Mais c’est surtout en politique étrangère que le fossé entre les deux hommes est le plus grand. M. Smith croit fermement que Kerry pourra "redonner aux États-Unis leur dignité", comme il titrait son éditorial, en rétablissant de bonnes relations avec leurs alliés et le monde. Interrogé par des journalistes de nombreux pays européens depuis quelques jours, M. Smith estime que le dialogue doit être rétabli. "On doit travailler davantage avec nos voisins. Les journalistes auxquels j’ai parlé me disaient que leurs citoyens voulaient plus de coopération avec les États-Unis, mais de façon telle que ça ne les place pas dans une situation difficile."

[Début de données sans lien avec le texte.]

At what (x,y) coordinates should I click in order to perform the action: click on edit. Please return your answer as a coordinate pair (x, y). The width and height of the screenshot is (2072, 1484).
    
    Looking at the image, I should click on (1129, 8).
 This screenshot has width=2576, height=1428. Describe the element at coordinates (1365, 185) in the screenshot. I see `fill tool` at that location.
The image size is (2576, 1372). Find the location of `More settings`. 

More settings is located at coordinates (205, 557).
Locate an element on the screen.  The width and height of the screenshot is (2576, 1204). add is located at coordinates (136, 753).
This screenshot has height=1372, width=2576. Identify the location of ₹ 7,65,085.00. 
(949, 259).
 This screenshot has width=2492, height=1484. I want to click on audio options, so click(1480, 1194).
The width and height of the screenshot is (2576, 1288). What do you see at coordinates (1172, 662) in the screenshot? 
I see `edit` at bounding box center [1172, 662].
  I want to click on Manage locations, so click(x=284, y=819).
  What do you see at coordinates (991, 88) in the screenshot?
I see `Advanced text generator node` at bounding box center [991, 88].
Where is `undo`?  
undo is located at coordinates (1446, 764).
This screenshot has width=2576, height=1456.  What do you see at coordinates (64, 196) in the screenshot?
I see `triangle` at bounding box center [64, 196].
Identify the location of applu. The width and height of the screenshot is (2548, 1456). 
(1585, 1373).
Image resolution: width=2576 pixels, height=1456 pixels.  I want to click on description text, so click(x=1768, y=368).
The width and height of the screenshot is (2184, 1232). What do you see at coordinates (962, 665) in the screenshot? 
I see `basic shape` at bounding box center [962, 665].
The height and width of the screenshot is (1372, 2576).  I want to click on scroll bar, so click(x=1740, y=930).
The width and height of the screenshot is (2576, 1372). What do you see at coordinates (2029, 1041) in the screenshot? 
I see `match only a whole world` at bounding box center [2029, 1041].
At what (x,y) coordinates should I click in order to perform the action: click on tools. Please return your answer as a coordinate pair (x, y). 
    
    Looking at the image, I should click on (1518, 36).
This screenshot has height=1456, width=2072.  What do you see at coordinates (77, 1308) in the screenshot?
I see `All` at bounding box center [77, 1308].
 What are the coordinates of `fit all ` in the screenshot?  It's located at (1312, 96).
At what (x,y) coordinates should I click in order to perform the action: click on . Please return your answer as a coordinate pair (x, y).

Un vent de sympathie de partout au pays a soufflé sur le journal depuis le fameux éditorial, ajoute M. Smith. "Des gens ailleurs aux États-Unis qui ont aimé notre éditorial, qui a été repris dans plusieurs journaux au pays, ont décidé de s’abonner. Aujourd’hui, les gens nous aident et on a environ 1000 abonnés à l’extérieur de Crawford."

Au cours des dernières semaines, la petite ville a été l’objet d’une attention médiatique exceptionnelle, confie M. Campbell, et les gens rêvent surtout de retrouver leur rythme habituel. "Le citoyen moyen a hâte de pouvoir s’asseoir et relaxer. C’est devenu comme un cirque ici!"